History is full of value judgments about cultures, but since no significant genetic differences in ability among peoples have been found, it is likely that different historical paths are mainly due to cultural and macroevolutionary differences. Given our society’s penchant to promote its own superiority, we should look carefully at the criteria employed. The United States may win on some indices of superiority today, such as military capability or per capita income, but lose to others on such measures as life expectancy, adult literacy, and income equity. Claims of progress in cultural evolution are as unproven as claims of progress in genetic evolution.

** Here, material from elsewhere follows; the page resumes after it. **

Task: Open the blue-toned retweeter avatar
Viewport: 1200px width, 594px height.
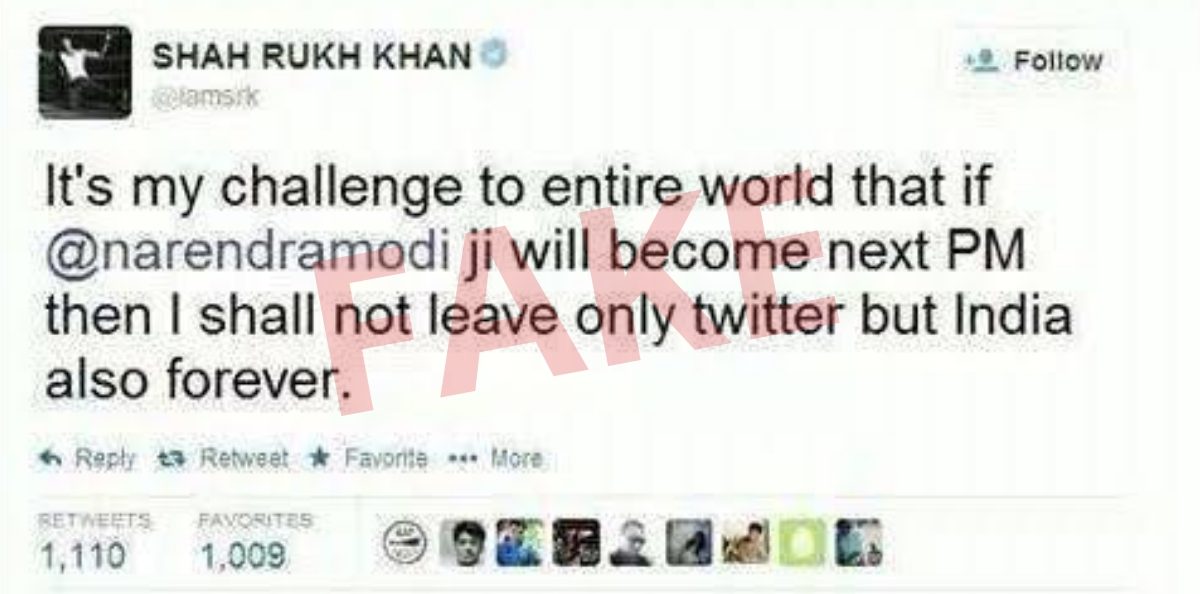Action: [x=520, y=543]
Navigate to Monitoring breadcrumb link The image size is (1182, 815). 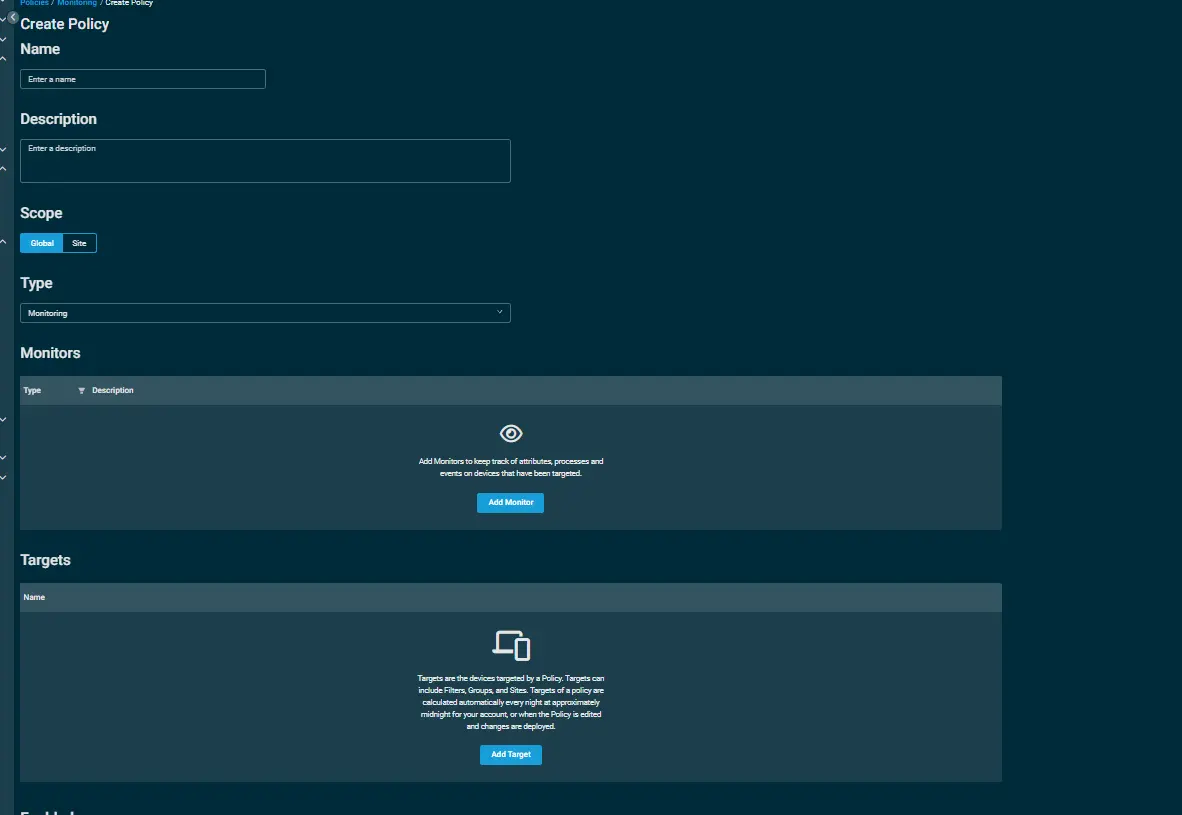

Human beings have evolved cultures that can largely persist over many generations; thus the forces that shape us are partly of our own making. Paradoxically, cultural “stickiness”—resistance to change—seems highly beneficial in many situations yet in other cases can lead to disaster, as becomes more evident in times of cultural stress, such as war or environmental catastrophe. Understanding causes and consequences in history clearly requires analysis at many levels. Large-scale interpretations through cultural evolution so far have been tentative and controversial, since they involve millions of people and their numerous institutions and diverse norms. The resulting emergent complexity makes identifying the essential driving forces of events difficult. Moreover, historians are embedded in their own cultures and influenced by them in their interpretations. What seems to be needed is a unified theory of the various mechanisms of cultural change.

Key Terms

  • George Basalla
  • Fernand Braudel
  • Cultural macroevolution
  • Cultural microevolution
  • Cultural stickiness
  • Emergent complexity
  • Herodotus
  • Ideation
  • Montesquieu
  • Technological evolution
  • Thucydides

Discussion Questions

  1. What distinction do the Ehrlichs make between cultural macroevolution and cultural microevolution, and which is a more important factor in history?
  2. What are some instances in which cultural microevolutionary factors can affect macroevolutionary forces?
  3. What is the relationship between history and cultural evolution?
  4. What evidence supports the view that observed differences in historical trajectories are rooted in culture, not genetics? What other factors might be in play?